A-Level results for the 2017/18 academic year consisted of an aggregate 99% pass rate (in 30 subjects), with 73% of students receiving A*-C.

More recently, A-Level results during the 2019/20 academic year consisted of an aggregate 99% pass rate (in 31 subjects), with 55% of students receiving A*-B.

== Contemporary operations ==

As of 2022 The Bedford Sixth Form offers 37 subjects (A-Levels and Diplomas), including four modern-day languages (German, French, Spanish and Italian) as well as Latin.

Along with these 37 subjects they offer a range of extra-curricular activities called 'enhancements'. Students can partake in up to 6 of these enhancements during their time at the institution (3 per term, over 2 academic years).

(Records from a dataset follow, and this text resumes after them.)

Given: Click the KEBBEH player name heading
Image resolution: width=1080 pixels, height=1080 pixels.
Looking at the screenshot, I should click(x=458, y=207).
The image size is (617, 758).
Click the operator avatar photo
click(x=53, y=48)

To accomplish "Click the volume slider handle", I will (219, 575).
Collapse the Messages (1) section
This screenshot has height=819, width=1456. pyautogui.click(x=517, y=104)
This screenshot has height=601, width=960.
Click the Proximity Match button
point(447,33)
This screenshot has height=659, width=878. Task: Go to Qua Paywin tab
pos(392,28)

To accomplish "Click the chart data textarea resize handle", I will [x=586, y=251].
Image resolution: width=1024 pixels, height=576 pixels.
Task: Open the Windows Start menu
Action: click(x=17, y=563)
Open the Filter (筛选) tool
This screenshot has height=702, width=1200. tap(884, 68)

Enhancements are varied in nature - aligning either directly to an academic subject or something of solely personal interest.

As well as enhancements, work experience is seen as "a core part of all programmes at The Bedford Sixth Form" and a week is allocated during each academic year where students will be expected undertake a work placement for 30 hours.

Students at The Bedford Sixth Form can attend talks and go on field trips which vary based on the subjects they study. For example, a tour and talk at the Houses of Parliament for Government & Politics students, trips to Rome and Athens for Philosophy & Classical Civilisation students and a trip to New York City for Media & Film Studies students.